Input material:
▬▬▬▬▬▬▬▬▬▬
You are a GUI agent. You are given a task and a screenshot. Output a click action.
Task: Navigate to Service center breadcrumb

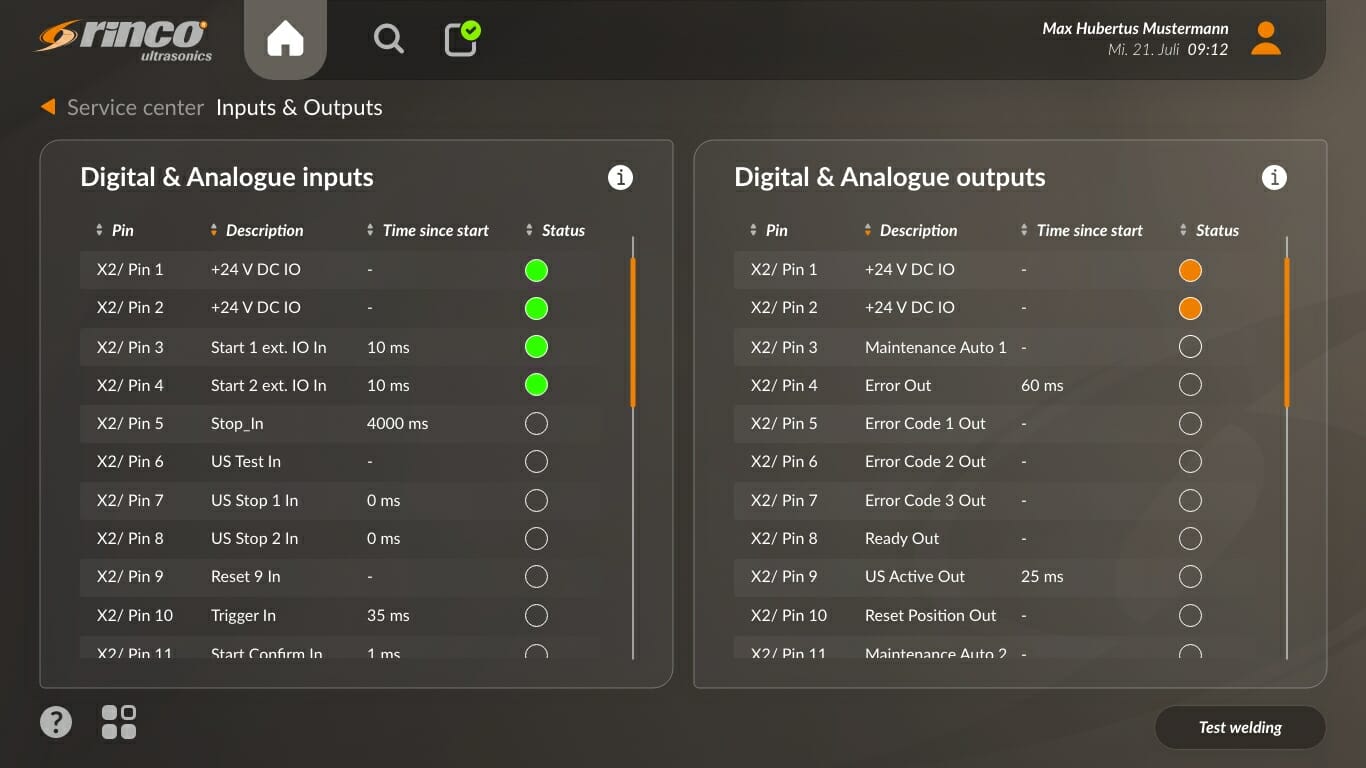[135, 108]
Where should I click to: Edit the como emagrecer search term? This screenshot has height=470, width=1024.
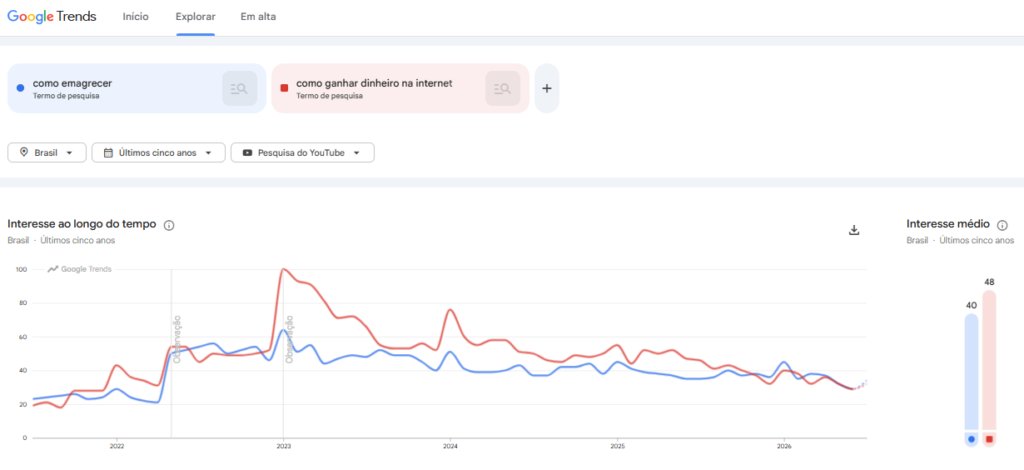point(72,84)
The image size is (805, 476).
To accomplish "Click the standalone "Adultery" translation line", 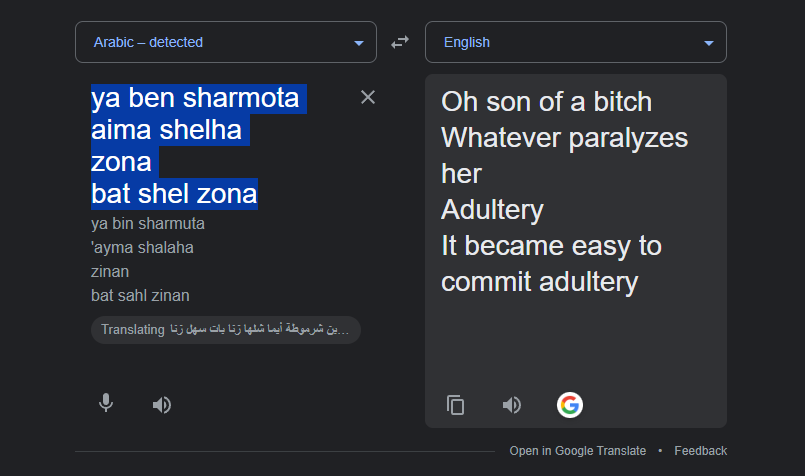I will 492,209.
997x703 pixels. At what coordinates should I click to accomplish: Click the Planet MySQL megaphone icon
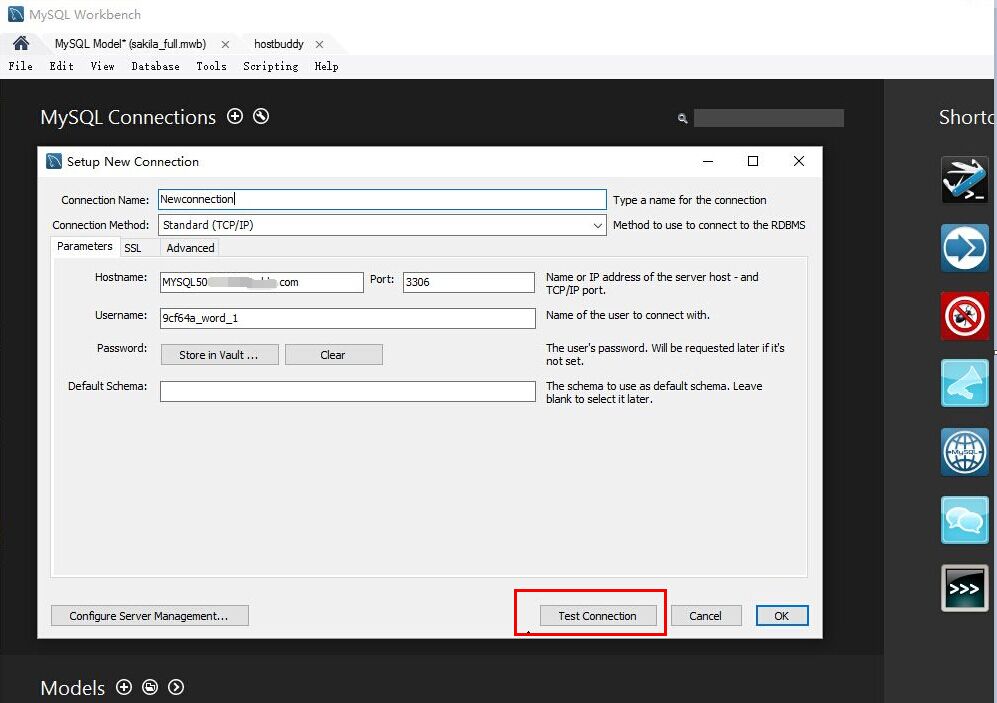tap(963, 384)
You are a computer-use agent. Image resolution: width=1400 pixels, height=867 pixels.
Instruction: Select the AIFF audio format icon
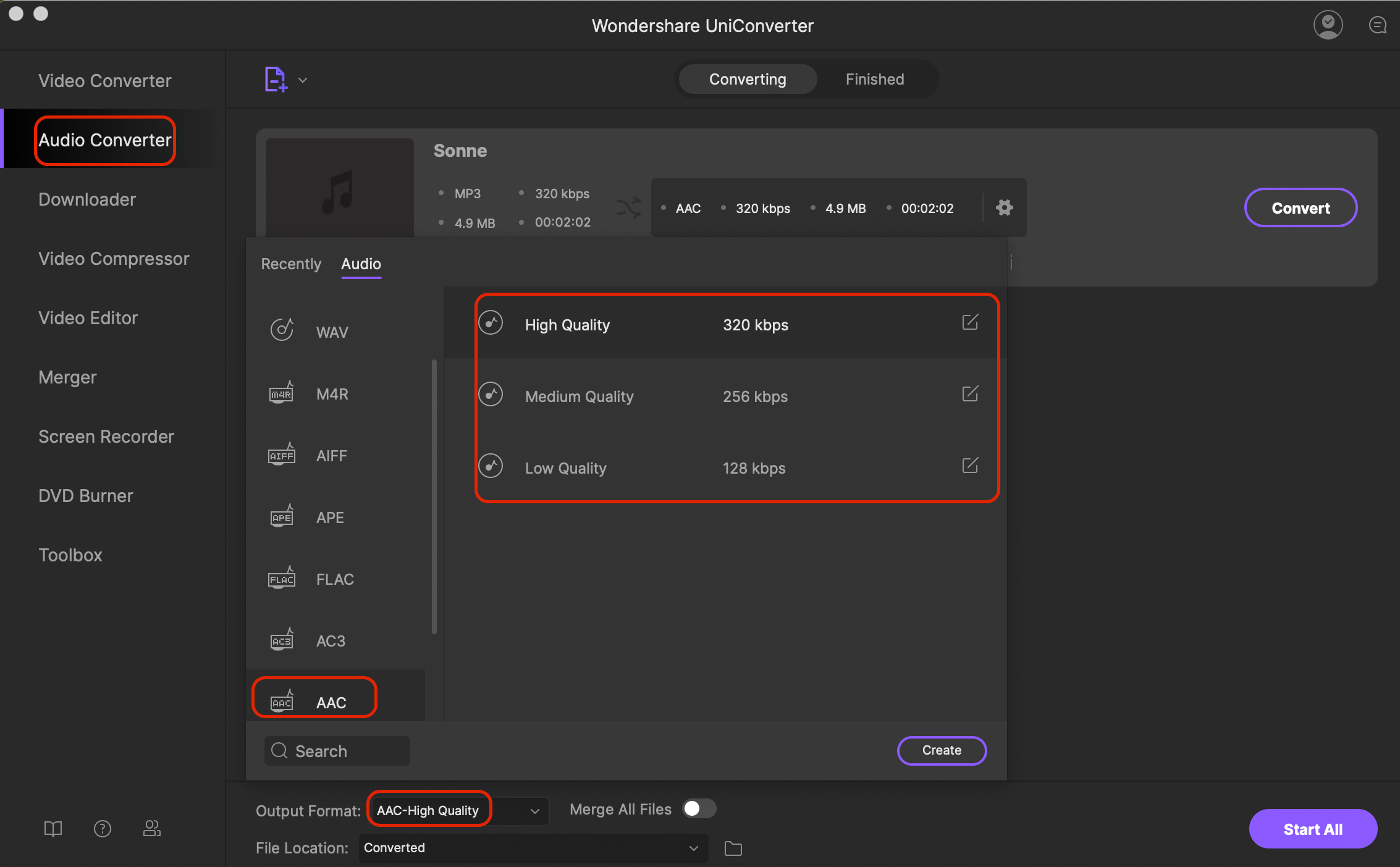[x=281, y=455]
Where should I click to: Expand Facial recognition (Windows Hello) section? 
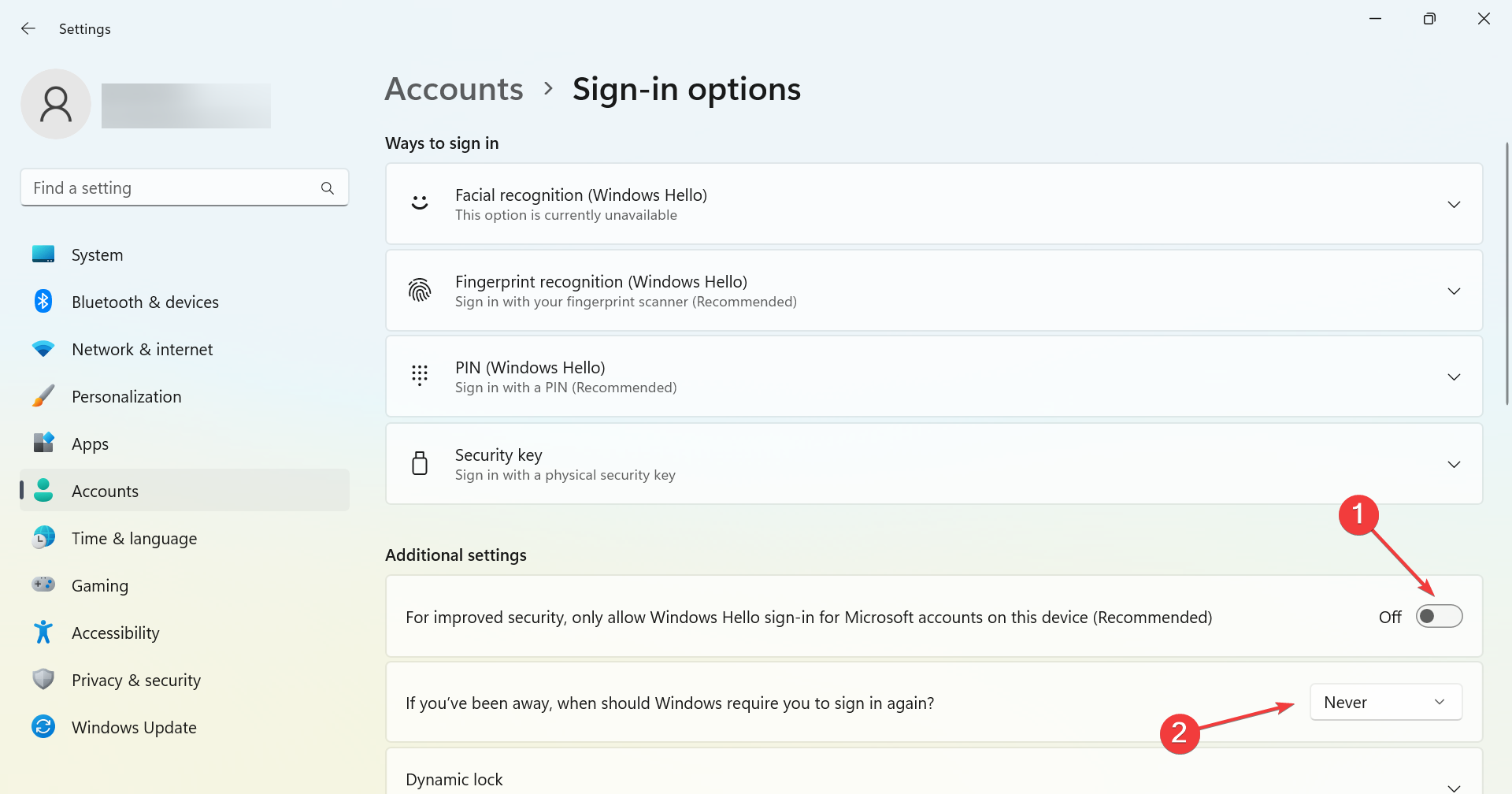tap(1454, 205)
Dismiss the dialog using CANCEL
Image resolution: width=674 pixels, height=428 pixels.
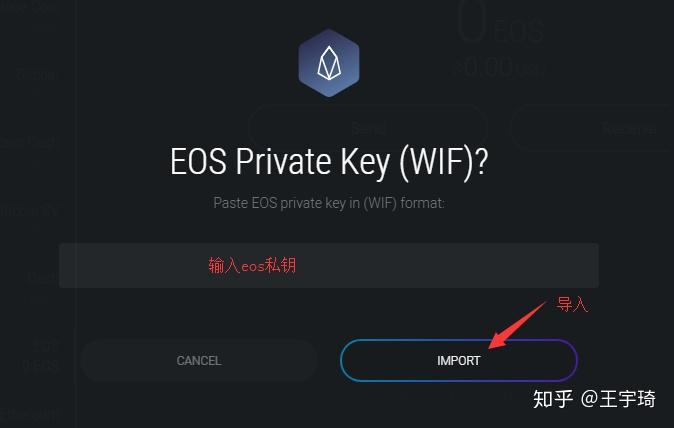(199, 360)
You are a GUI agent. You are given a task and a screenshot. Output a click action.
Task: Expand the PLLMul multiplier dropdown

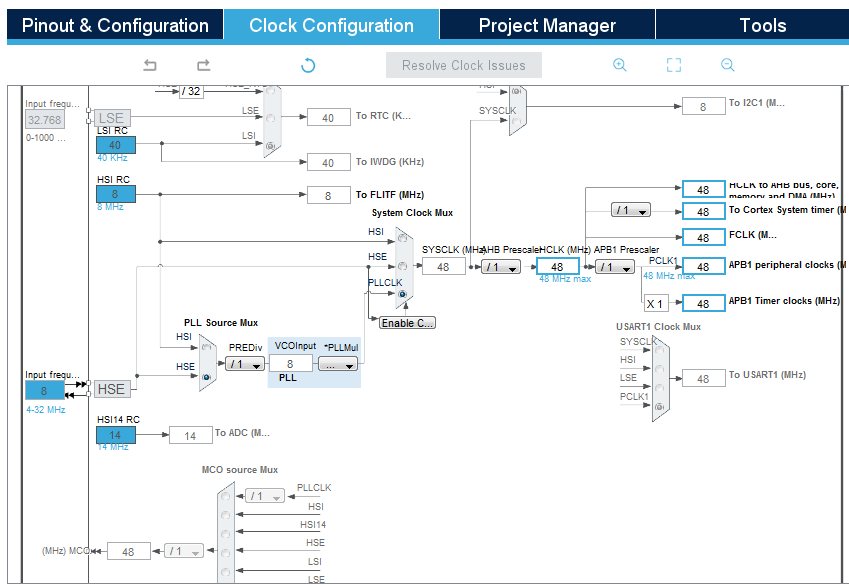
▬▬▬▬▬▬▬▬▬▬
Exercise brief: In the records above, everything from the line with "997x703 pixels. At" down to the line with "Dismiss the dialog using CANCEL" must be duplicated exactly, both lines kept. Leave no pictures in.

Written answer:
997x703 pixels. At what coordinates should I click to accomplish: Click the Planet MySQL megaphone icon
tap(963, 384)
You are a computer-use agent. Image resolution: width=1400 pixels, height=867 pixels.
Instruction: Select the AIFF audio format icon
[x=281, y=455]
Where should I click to: Expand Facial recognition (Windows Hello) section? 
tap(1454, 205)
Dismiss the dialog using CANCEL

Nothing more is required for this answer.